Selected text:
We’ve all had miners fail (if you’re here that’s most likely why), it’s frustrating, maddening, but gosh darn-it, people like you. After you’re done staring in the mirror, it’s time to start figuring out what to do. The number one thing I tell everyone I’ve worked with is to save that kernel log! I mean don’t turn the miner off until you’ve gone into the settings and copied and pasted that log into a file you save. The answer to your question may be in there.
Why save the current log? Well, for one thing that’s the “black box” of what happened. All communications between the boards and the mining pool are there and you want to know what the last thing was that happened before things went awry. Most miners (at least ones I’ve worked with) don’t save the log if you power down and reboot, it will instead overwrite with a new one. There are ways to recover it however, but unless you’re a more advanced user that knows how to SSH in, that’s not something that is easy to walk through.
There are many things that the kernel log can tell us that will point directly to the issue at hand, below are just some of the more common ones (and some uncommon) that I’ve come across:
Chain X ASIC 0 !!!
Another very frustrating error with very little data. Luckily most of the time this is a rather simple fix for being such a vague error. This error essentially tells you that when the control board polls the hash board (via I2C bus) it gets either no response or an improper response from the hash boards PIC after it initializes. Sometimes it will even come back with a number like Chain 2 ASIC 23 !!! which points to ASIC 24 as the specific issue, however a ASIC 0 points to a few things we can try to fix.

Entries for finding text and elements:
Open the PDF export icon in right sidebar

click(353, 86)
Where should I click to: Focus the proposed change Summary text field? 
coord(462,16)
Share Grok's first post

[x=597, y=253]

---

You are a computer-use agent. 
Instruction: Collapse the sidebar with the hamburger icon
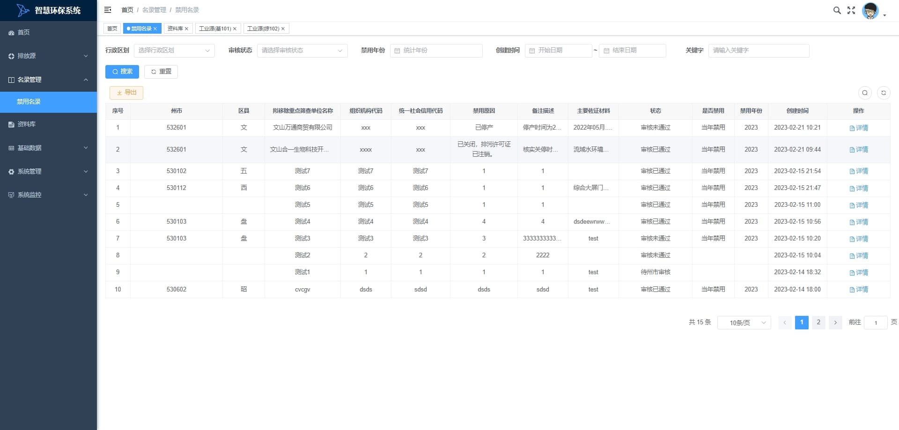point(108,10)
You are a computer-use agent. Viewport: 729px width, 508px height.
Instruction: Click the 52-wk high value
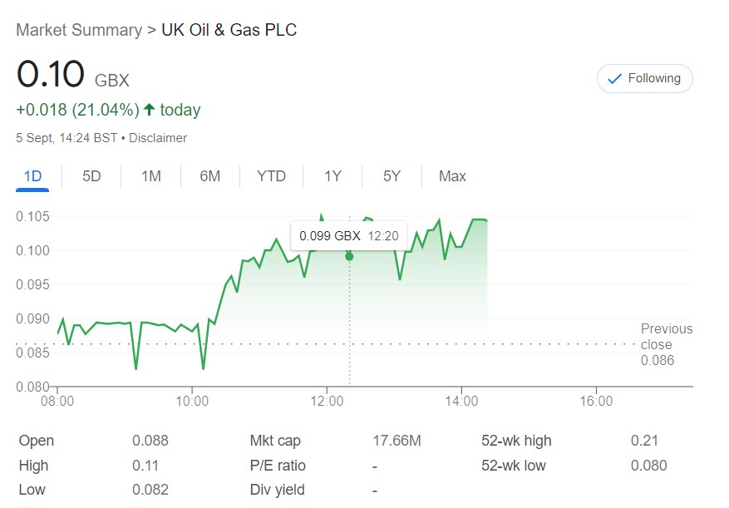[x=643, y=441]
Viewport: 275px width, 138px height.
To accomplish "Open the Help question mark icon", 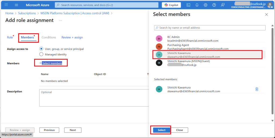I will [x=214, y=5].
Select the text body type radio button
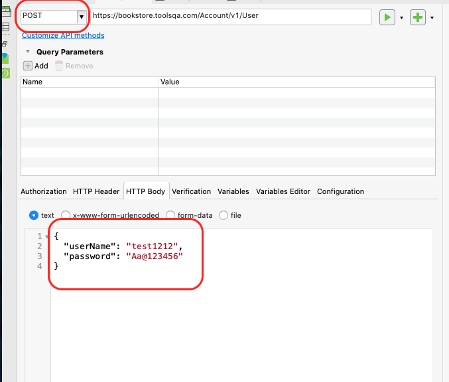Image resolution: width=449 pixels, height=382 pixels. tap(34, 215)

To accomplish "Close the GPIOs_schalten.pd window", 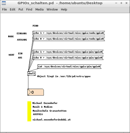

==

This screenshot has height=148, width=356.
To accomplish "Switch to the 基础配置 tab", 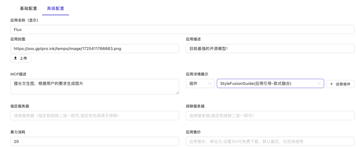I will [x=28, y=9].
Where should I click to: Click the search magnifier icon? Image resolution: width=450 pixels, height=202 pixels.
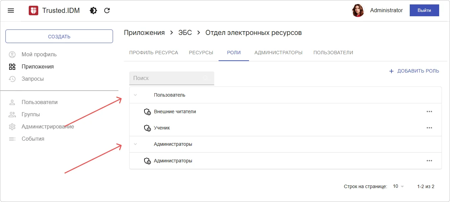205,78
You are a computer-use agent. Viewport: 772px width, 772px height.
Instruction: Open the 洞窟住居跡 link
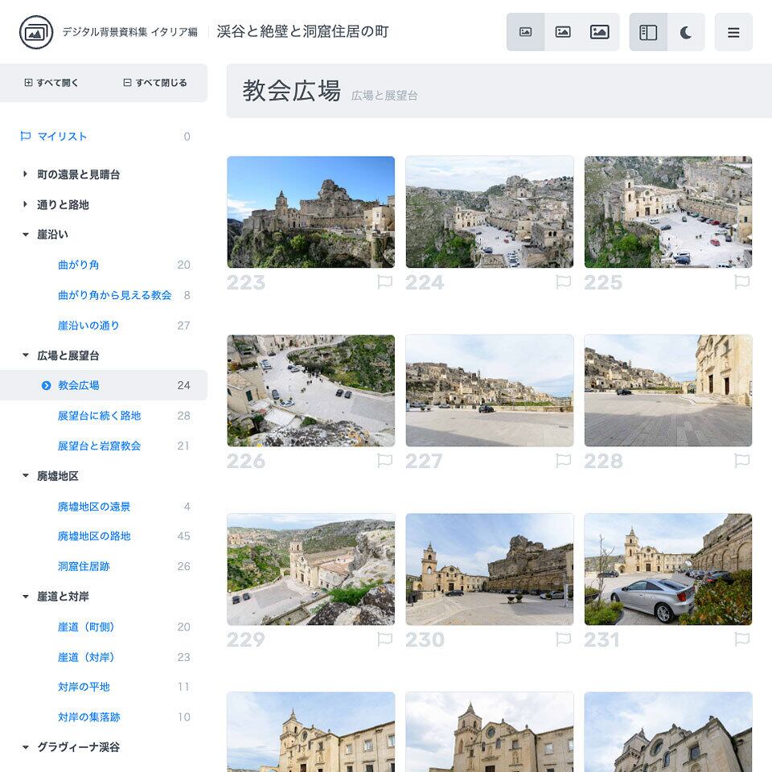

Instruction A:
Print the passage of the miner kernel log text that opens with the words containing "Another very frustrating" and closes with "try to fix.".
Instruction B:
Pick up the miner kernel log text after its last sentence and keep writing.

Expected output A:
Another very frustrating error with very little data. Luckily most of the time this is a rather simple fix for being such a vague error. This error essentially tells you that when the control board polls the hash board (via I2C bus) it gets either no response or an improper response from the hash boards PIC after it initializes. Sometimes it will even come back with a number like Chain 2 ASIC 23 !!! which points to ASIC 24 as the specific issue, however a ASIC 0 points to a few things we can try to fix.

Expected output B:
CHECK VOLTAGES AT THE 10V BUCK CONVERTER AND 14.2V BOOST CIRCUIT.
Sometimes, more often than it should, the boost circuit on the hash board fails and subsequently asics show as missing or ‘xxxxxx’. Check out my walkthrough manual and scroll to the 14.2V Boost Circuit for more info. Furthermore insure the output of the 10V buck converter matches the voltage you’ve set in the firmware for that chain (i.e. common voltages like 9.5V, 9.8V, or stock voltage of 10.11V.)
CHECK VOLTAGES AT YOUR LDOS.
The L3 has 12 voltage domains, each controlled by a single voltage regulator. Most recently Bitmain used an LN1134 but has used an SPX5205 and SGM2202 in the past. In the past these domains have failed when the 14.2V circuit failed so it’s a good idea to check the voltage at each domain. This can be done by checking the voltage between pin 2 (middle pin on LDO) and pin 1 (input ~2.4V) and pin 5 (output ~1.8V.) Check this at each LDO (i.e. U75, U76, U77…) Check out my walkthrough manual and scroll to power domains for more info.
COLD RESTART THE UNIT.
From time to time intermittent problems like this can be solved by shutting the unit down for 30 seconds and then rebooting. This isn’t a long term fix but may get your unit back up and running for the time being.
LOWER THE FREQUENCY AND INCREASE THE VOLTAGE.
Go into your advanced settings for the problem hash board and try lowering the frequency and upping the voltage to at least 9.8V. Tuning the hash boards to run on minimal speed and power can have the board operating at the edge of its ability to function. Resetting the PIC to a more normal operating condition may solve your problem. Likewise operating at too high a frequency and power can potentially shorten the life of components or operate on the edge of functionality.
RELOAD THE FIRMWARE.
Sometimes reloading the firmware, especially with one that allows autotune, can help isoloate or even fix the problem if it’s with the PIC.
REFLOW THOSE SOLDER JOINTS!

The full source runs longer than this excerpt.